Но тут вспыхнула война. Она всколыхнула известную часть русской политической эмиграции. Меньшевики, бундовцы, социалисты-революционеры сочли своим партийным долгом пойти в армию. Они все ушли на фронт с песнями революции. Бейлин был в их рядах: он находил неудобным для себя покинуть свою партию как раз тогда, когда товарищи уходили на фронт. Такая перемена политической ориентации могла быть плохо истолкована.

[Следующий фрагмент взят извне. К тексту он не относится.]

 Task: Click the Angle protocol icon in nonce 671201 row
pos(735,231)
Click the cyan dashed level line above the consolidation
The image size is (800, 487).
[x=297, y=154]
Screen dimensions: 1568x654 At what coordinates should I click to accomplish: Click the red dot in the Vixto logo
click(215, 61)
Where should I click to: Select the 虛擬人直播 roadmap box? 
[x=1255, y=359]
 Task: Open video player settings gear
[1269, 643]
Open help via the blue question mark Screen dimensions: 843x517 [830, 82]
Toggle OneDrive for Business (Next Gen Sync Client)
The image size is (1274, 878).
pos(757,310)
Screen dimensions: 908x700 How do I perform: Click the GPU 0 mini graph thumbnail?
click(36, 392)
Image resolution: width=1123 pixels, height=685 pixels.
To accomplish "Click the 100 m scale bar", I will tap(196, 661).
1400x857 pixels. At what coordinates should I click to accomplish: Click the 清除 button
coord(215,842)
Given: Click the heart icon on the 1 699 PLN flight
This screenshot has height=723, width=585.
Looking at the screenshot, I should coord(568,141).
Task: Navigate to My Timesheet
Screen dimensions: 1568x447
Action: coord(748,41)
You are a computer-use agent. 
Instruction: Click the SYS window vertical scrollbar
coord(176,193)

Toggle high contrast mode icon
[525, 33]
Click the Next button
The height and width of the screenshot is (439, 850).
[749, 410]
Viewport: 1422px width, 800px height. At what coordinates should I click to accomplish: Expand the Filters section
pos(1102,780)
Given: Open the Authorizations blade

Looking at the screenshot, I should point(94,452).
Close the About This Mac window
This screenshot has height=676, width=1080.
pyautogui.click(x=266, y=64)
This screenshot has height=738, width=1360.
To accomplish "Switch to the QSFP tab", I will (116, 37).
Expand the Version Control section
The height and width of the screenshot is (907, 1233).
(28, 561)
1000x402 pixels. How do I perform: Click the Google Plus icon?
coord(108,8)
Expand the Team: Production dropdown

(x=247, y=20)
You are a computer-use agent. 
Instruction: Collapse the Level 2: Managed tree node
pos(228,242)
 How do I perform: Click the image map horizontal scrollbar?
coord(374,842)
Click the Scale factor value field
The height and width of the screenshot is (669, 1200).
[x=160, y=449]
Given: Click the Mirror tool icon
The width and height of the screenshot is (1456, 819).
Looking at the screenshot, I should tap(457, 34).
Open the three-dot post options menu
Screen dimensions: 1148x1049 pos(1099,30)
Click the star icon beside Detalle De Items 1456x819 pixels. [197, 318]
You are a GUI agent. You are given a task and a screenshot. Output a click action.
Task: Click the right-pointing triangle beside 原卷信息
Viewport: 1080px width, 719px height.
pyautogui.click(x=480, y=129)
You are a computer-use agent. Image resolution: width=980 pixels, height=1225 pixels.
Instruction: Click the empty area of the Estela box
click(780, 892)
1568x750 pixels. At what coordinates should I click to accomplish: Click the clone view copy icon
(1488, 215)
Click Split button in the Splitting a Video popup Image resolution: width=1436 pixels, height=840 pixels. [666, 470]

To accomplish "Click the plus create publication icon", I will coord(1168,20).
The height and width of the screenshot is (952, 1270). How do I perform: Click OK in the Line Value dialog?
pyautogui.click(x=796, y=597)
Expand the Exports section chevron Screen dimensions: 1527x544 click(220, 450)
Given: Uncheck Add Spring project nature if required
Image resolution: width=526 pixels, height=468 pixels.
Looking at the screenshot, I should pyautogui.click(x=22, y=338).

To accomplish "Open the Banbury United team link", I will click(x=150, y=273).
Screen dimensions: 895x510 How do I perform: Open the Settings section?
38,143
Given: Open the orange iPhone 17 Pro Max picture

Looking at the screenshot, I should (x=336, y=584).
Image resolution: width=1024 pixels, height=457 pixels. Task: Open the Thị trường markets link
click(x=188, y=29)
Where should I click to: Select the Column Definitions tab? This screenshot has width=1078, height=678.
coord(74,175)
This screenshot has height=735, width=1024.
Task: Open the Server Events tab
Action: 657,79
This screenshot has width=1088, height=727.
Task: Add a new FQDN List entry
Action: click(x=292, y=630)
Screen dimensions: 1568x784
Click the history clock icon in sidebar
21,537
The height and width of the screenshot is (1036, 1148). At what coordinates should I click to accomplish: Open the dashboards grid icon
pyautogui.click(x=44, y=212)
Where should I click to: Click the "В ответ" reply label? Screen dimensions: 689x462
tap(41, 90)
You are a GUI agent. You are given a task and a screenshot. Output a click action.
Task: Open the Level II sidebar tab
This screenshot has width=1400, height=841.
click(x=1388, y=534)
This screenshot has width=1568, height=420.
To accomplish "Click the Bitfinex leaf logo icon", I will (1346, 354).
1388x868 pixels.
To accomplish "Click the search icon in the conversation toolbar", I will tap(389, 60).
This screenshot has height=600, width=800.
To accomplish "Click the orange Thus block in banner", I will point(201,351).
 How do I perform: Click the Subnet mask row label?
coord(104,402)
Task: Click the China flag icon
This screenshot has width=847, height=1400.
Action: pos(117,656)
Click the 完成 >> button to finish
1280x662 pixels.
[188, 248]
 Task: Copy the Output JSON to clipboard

Таким образом, Бейлин с самого первого дня нес свое солдатское бремя не только без иллюзий, какие питали мы все, без нашего романтического самообмана, но еще и с тяжким распадом в душе.
Что вы хотите, он был интеллигент. Мы все были дети провинциального девятнадцатого века. Наш идеализм был прелестен, но так непростительно наивен!
Чего солдатчина стоила Бейлину, я мог только догадываться.
До нас и на фронте доходили неясные, но все же настойчивые слухи о поднявшемся в тылу рабочем движении. То тут, то там вспыхивали стачки, в которых принимали участие десятки, сотни тысяч человек. Они требовали прекращения войны.
Когда мы лежали в Отель-Дьё, происходила забастовка на парижских автомобильных заводах. На берегу Сены собрался летучий митинг, сорок тысяч человек кричали:
— Долой войну!
После митинга на улицу вышло двести пятьдесят тысяч рабочих военных заводов. Правительство выслало войска. Солдаты отказались стрелять, их пришлось увести.
Бейлин с жадностью слушал родных нашего одно-палатника, раненого сержанта-сапера из рабочих, который рассказывали об этом со множеством подробностей. Одна из них произвела на Бейлина удручающее впечатление: куда правительство не решается посылать войска, оно направляет социалистов. Народ кричит: «Да здравствует революция!» — и социалистические вожди вторят: «Да, товарищи, да здравствует революция! Мы хотим этого так же, как и вы! Но право же сейчас момент неподходящий».
— На кого же надеяться после этого? — спросил сержант.
Бейлин стал такого же цвета, как подушка, на которой он лежал. Сержант испугался:
— Вам плохо, рюско?
Я попросил больше не рассказывать Бейлину таких историй.
Он с мучительной ясностью сознавал, что наши узкие и неглубокие окопы были пропастью, на дне которой поруганными лежали годы его революционной борьбы, тюрьмы, ссылки, изгнания. Главное — он сам, сам, своими руками все бросил под ноги капралу Миллэ...
— Итак, — напомнил Ренэ, — слово имеет делегат Бейлин! Прошу вас, уважаемый коллега.
Я думал, Бейлин не обратит внимания. Однако он откликнулся.
— Вот вы все тараторите и тараторите, Ренэ, — сказал он довольно резко, даже как будто неприязненно, — а я хотел бы знать: чем именно вы недовольны? Как вы представляете себе войну? Как пикник? И вы недовольны, что она не пикник? Или кто-то наговорил вам, что война — это сплошь подвиги, победы, ордена, веселые попойки? Но кто, кто мог вам наговорить подобные бредни? И зачем вы им поверили? И кто виноват, если вы были так глупы и поверили?
Бейлин огрызался, чтобы отделаться от Ренэ. Но верно и то, что Ренэ Дериди действительно не искал в войне ничего, кроме романтики, кроме сильных ощущений. Конечно, пережить сильные ощущения в борьбе за высокие идеалы человечества было бы особенно приятно. Но, говоря откровенно, романтика сильных ощущений была ему нужна гораздо больше, чем то, что неясно подразумевалось под понятиями .права и справедливости.
В 1912 году, когда вспыхнула война на Балканах, Ренэ влетел ко мне, взволнованный:
— Едем на Балканы! Давайте поступим в армию!..
Я был огорошен.
— Вас так волнует балканская проблема? Вы хотите воевать? На чьей стороне?
— На любой! Какая разница? Я не считаю, что воевать надо непременно за кого-нибудь или за что-нибудь. Это банально право же! Наконец, с какой стати? Воевать можно только для себя! Подумайте, какие переживания! Какие сильные ощущения! Неужели надо довольствоваться приключениями, которые кто-то выдумал и которые стоят на книжных полках? Это доступно любому клерку. Большие страсти, опасности, — словом, романы, романтику надо таскать в себе, в своей собственной шкуре. Иначе скучно жить, поймите вы это...
Мы все же остались дома.
Но уж зато в войне 1914 года Ренэ умел находить сколько угодно романтики. Война захватила его. Он жадно впитывал в себя все. Он жил для себя, для своих умственных наслаждений. Страшная и отвратительная жизнь, в которой мы все погибали, была для него чем-то умозрительным, он рассматривал ее с интересом, как если бы смотрел со стороны.